Masih dengan wajah sedih, Emma mengangguk dan menyendokkan buburnya. "Ini enak.."
***
Dua orang itu keluar dari kedai seafood. Terlihat wajah mereka berseri-seri sambil berbincang dan sesekali tertawa.
"Hah.. Semakin hari udaranya semakin dingin, kan?" Ucap Calvin dengan uap menggumpal di depan mulutnya.
Emma mengangguk "Aku tidak tau musim dingin di kota Handway akan sedingin ini. Ngomong-ngomong, kau naik apa ke sini?"
"Motor." Ia menunjuk jauh pada sebuah motor sport berwarna merah yang terparkir tidak jauh dari mobil Emma.
"Oh.. Itu motormu.." Gumam gadis itu. Ia sempat melihatnya tadi saat memarkir mobil. "Motormu yang kemarin apa sudah tidak bisa terselamatkan?"
"Bisa diperbaiki. Namun akan memakan waktu cukup lama. Troy yang memberitahukannya padaku. Untung saja aku mendapat diskon darinya." Ia terkekeh.
Calvin melirik jam tangannya "Hari sudah semakin malam. Sebaiknya kau segera pulang. Ayo.." ia memberi gestur agar Emma berjalan di sampingnya.

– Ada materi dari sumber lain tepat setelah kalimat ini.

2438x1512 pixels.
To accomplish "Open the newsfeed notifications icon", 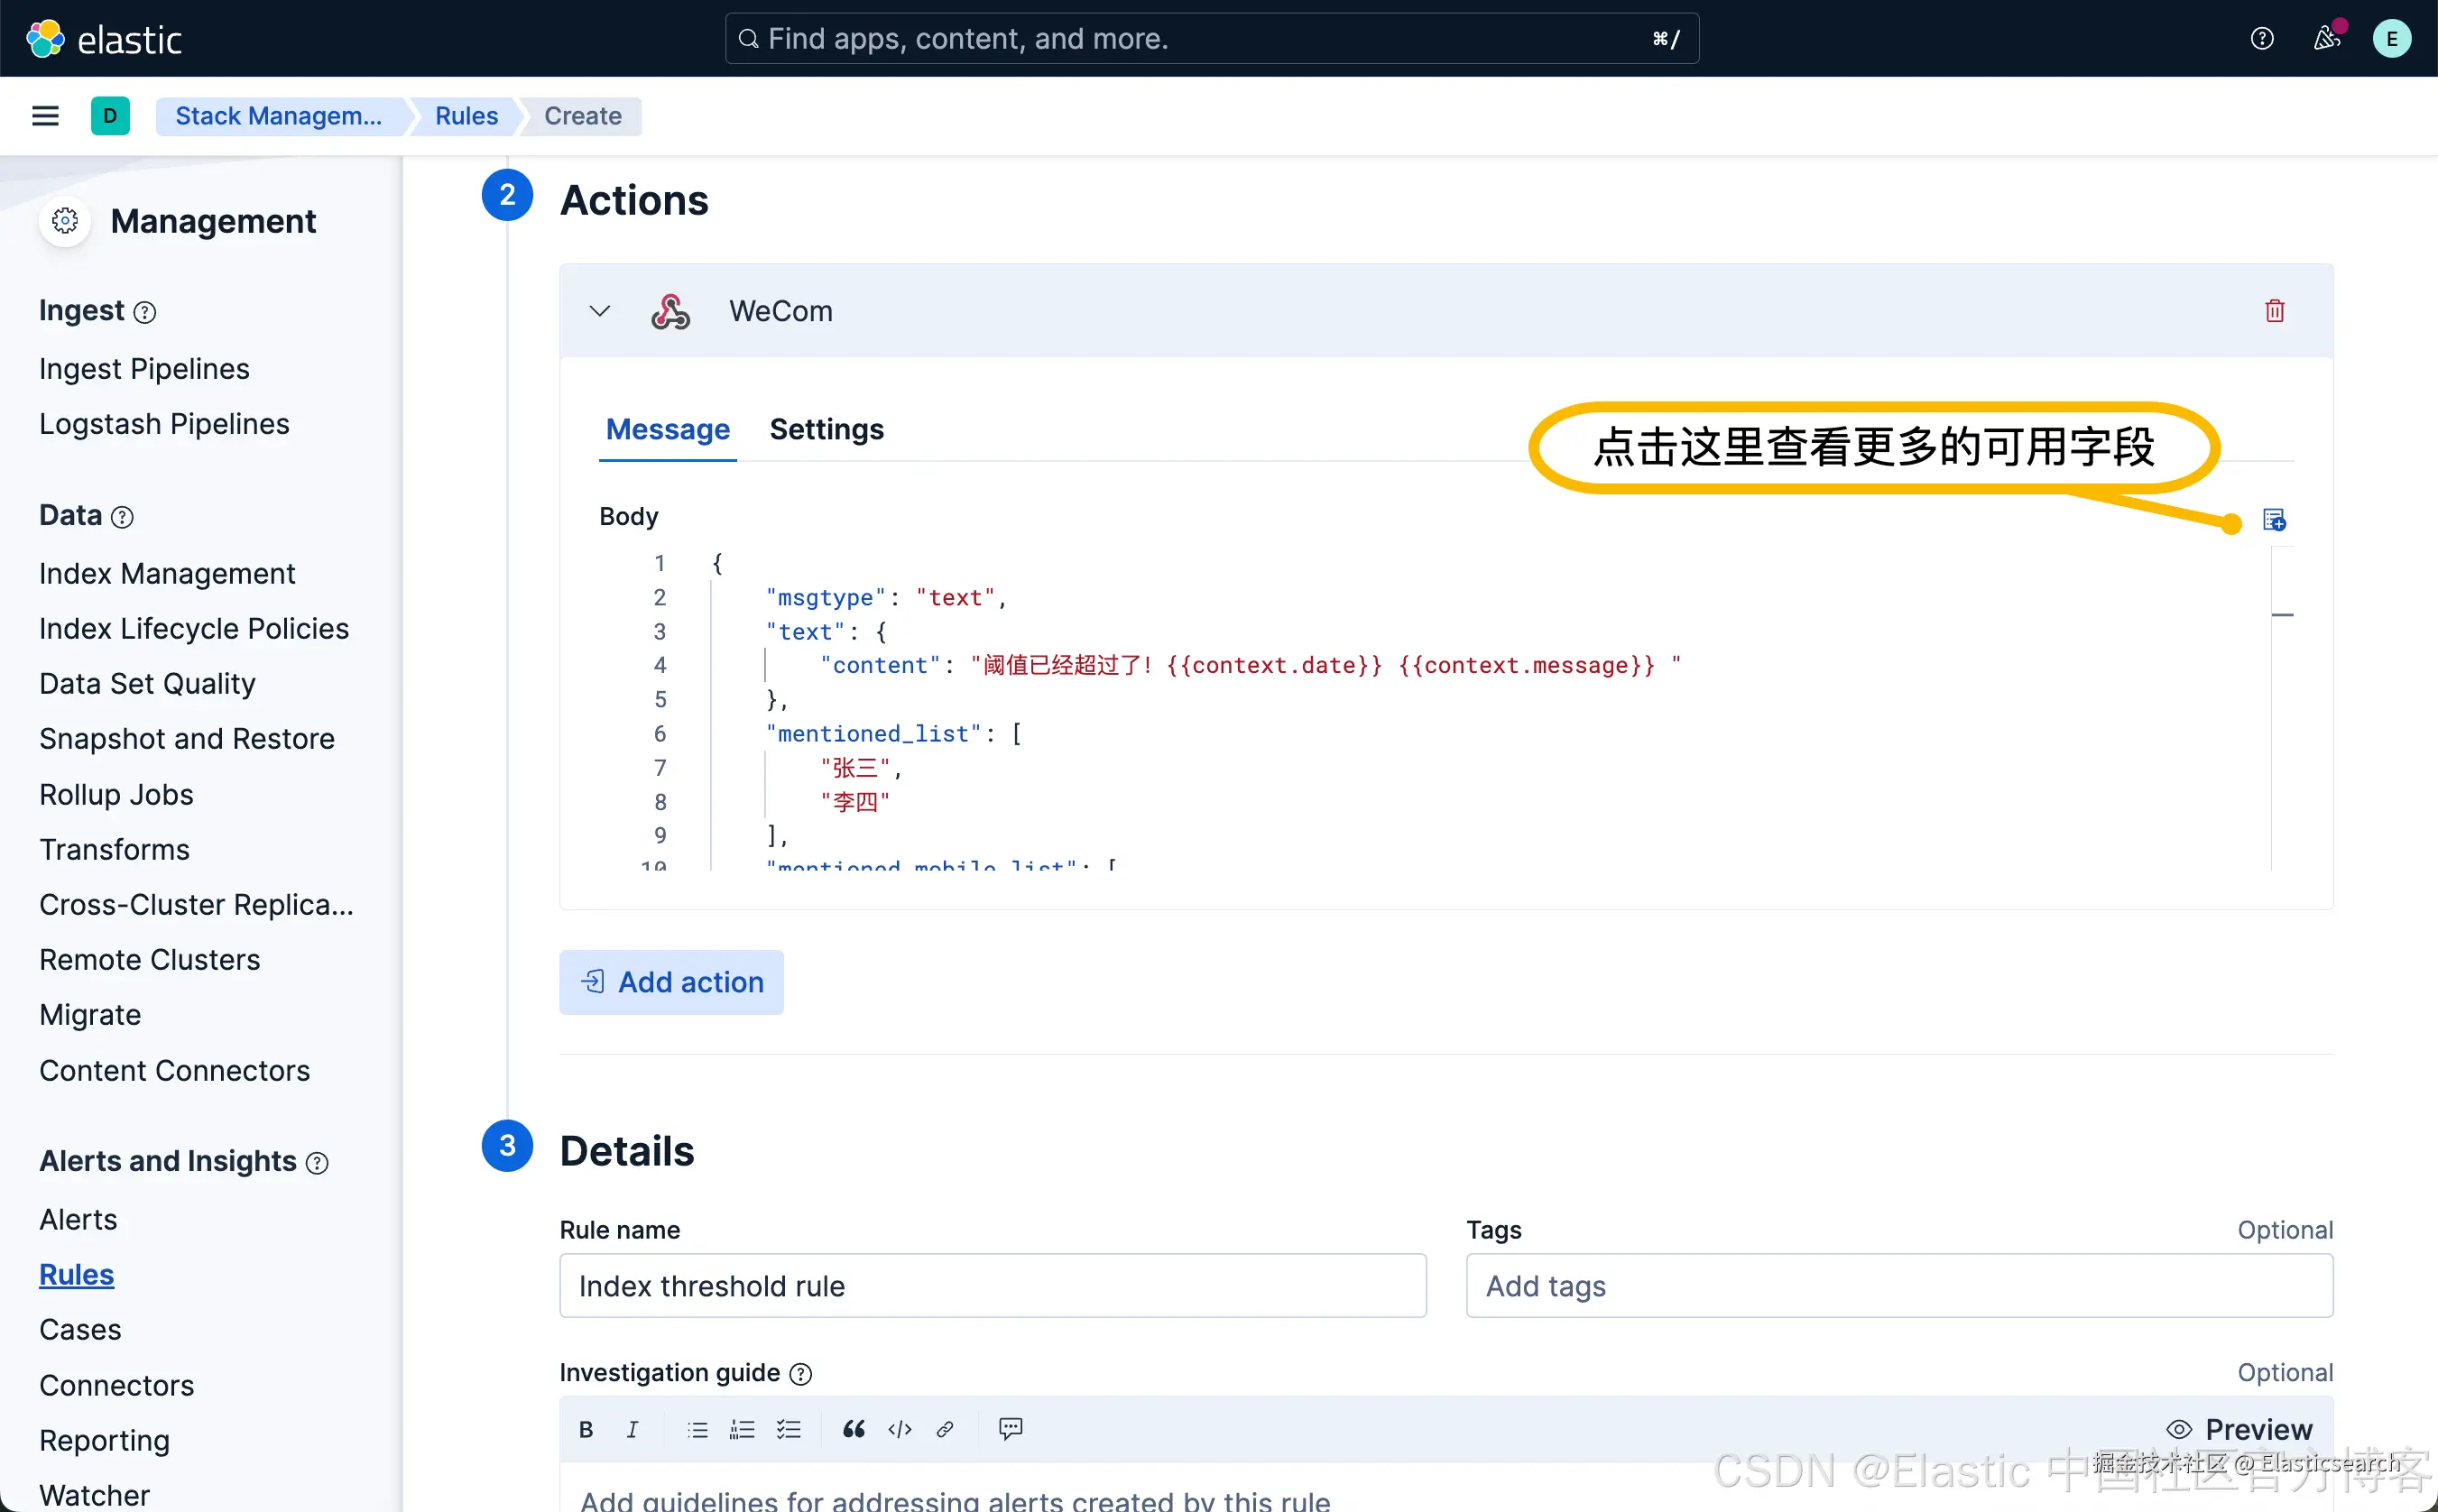I will [2326, 39].
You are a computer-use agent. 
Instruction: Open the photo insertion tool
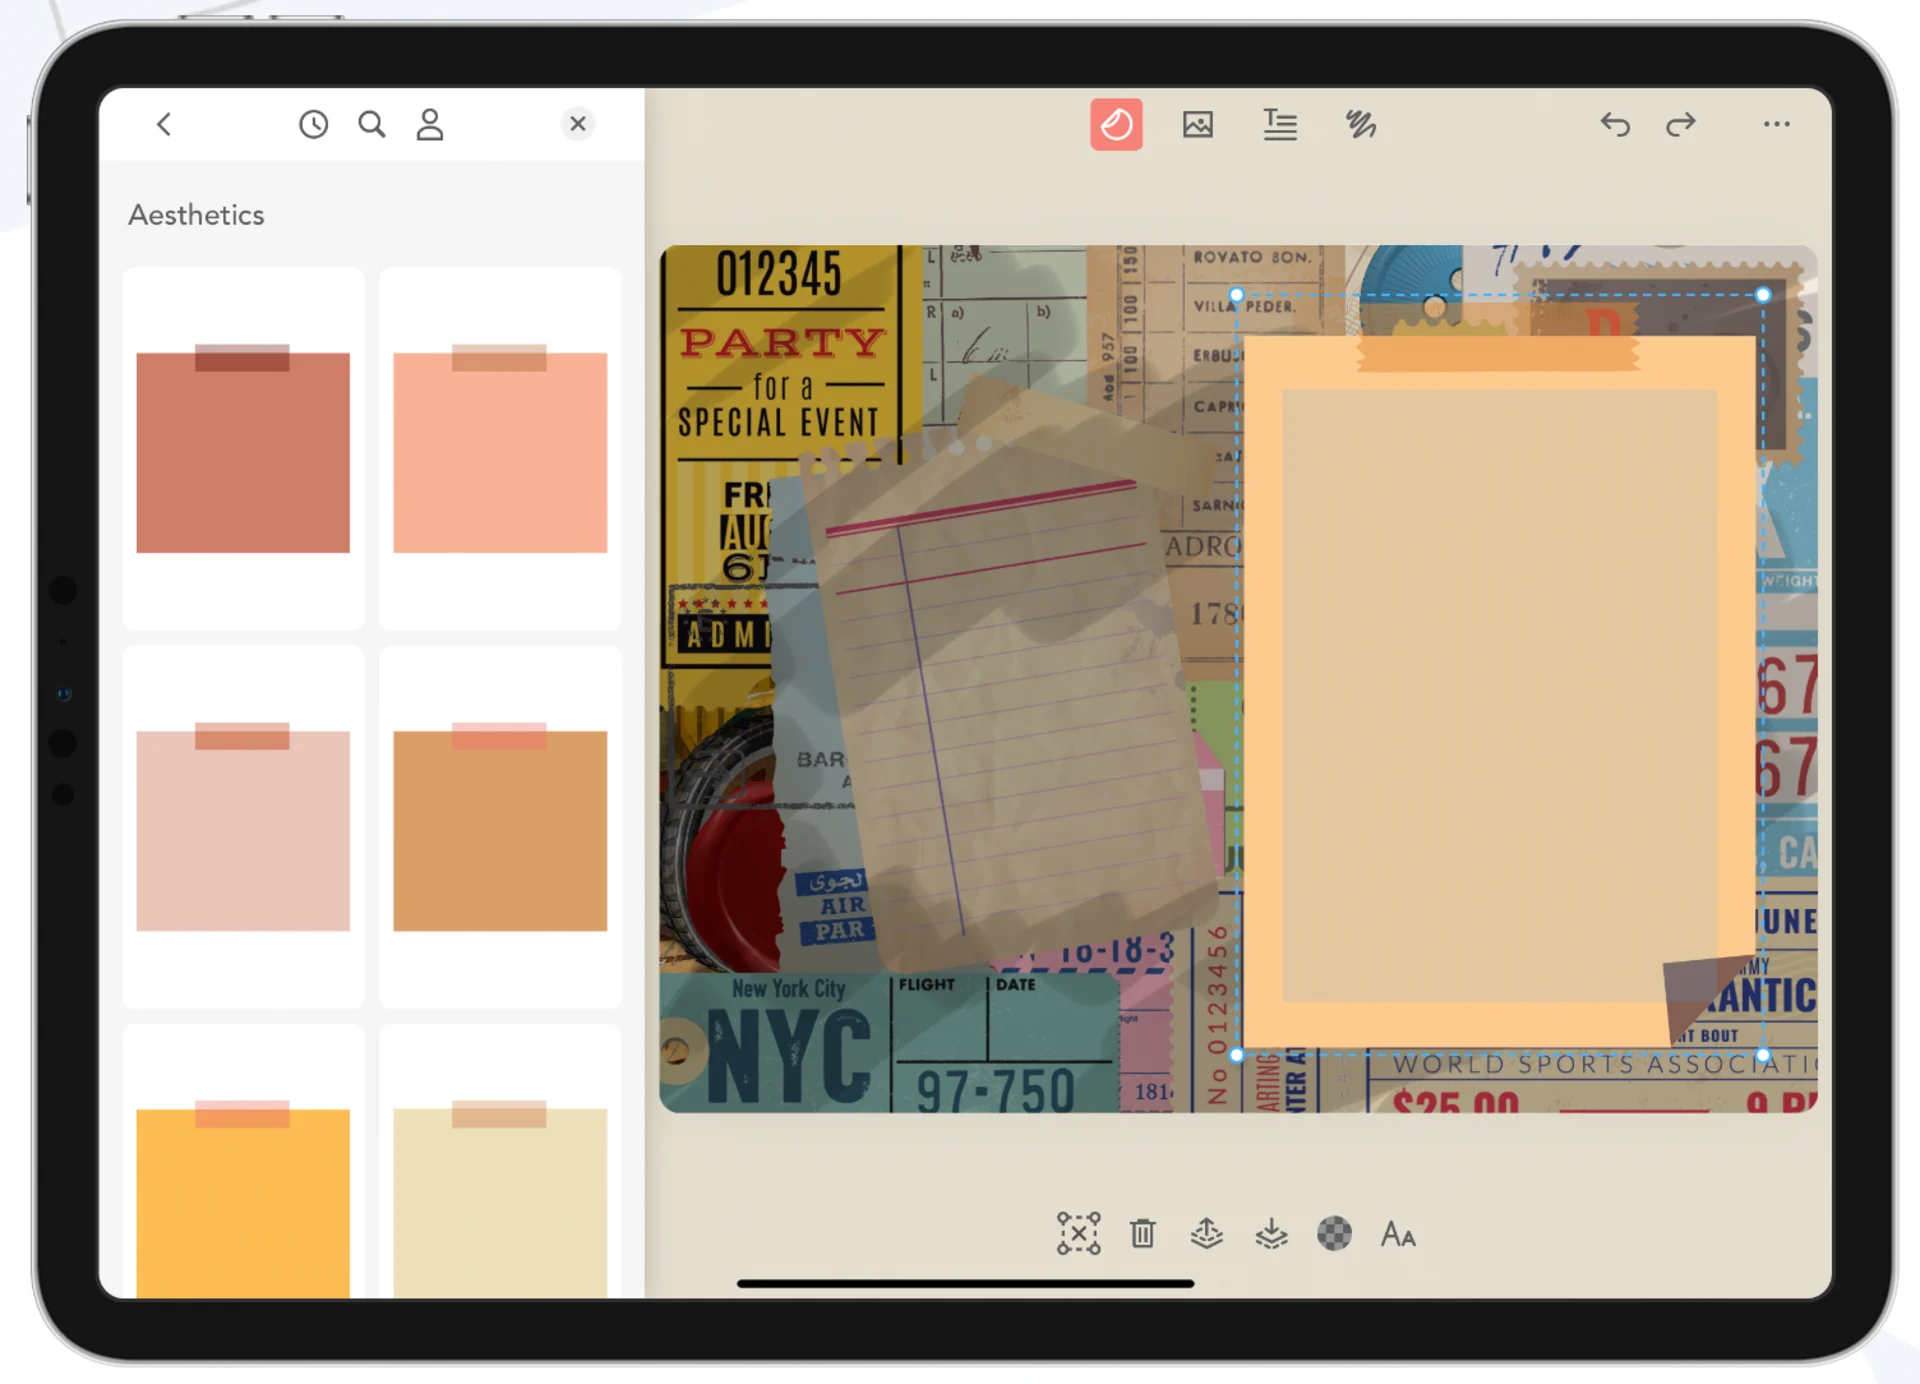(1198, 124)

Mereka menyebrang jalan dan berjalan santai menuju lokasi parkir mereka yang sebenarnya terletak cukup jauh dari kedai.
"Ngomong-ngomong.. Aku senang bisa bertemu denganmu di kedai hari ini." Ungkap Emma.
Calvin tersenyum "Sungguh? Sebenarnya selama ini aku selalu ingin mengajakmu makan bersama. Tapi aku takut kau mengira aku terlalu agresif. Karena.. Aku melihatmu seperti tipe orang yang tidak suka dinganggu." Jujurnya.
Emma tertawa kecil, namun mengangguk untuk membenarkan "Sejujurnya aku tidak pandai bersosialisasi. Sejak kecil aku selalu dikekang oleh orang tuaku sehingga tidak memiliki teman. Aku hidup bagai seekor burung di dalam sangkar. Tapi setelah sekarang aku bebas.. Kau bisa lihat sendiri, kan.. Aku kebingungan. Aku selalu merasa takut salah bergaul, takut membuat orang lain membenciku. Selalu berprasangka buruk, terutama pada laki-laki.."
"Ah.." Calvin tampak menyadari sesuatu. "Aku tau, kehidupan gadis berparas cantik sesungguhnya tidak semudah itu, kan?" tebaknya dengan tawa kecil.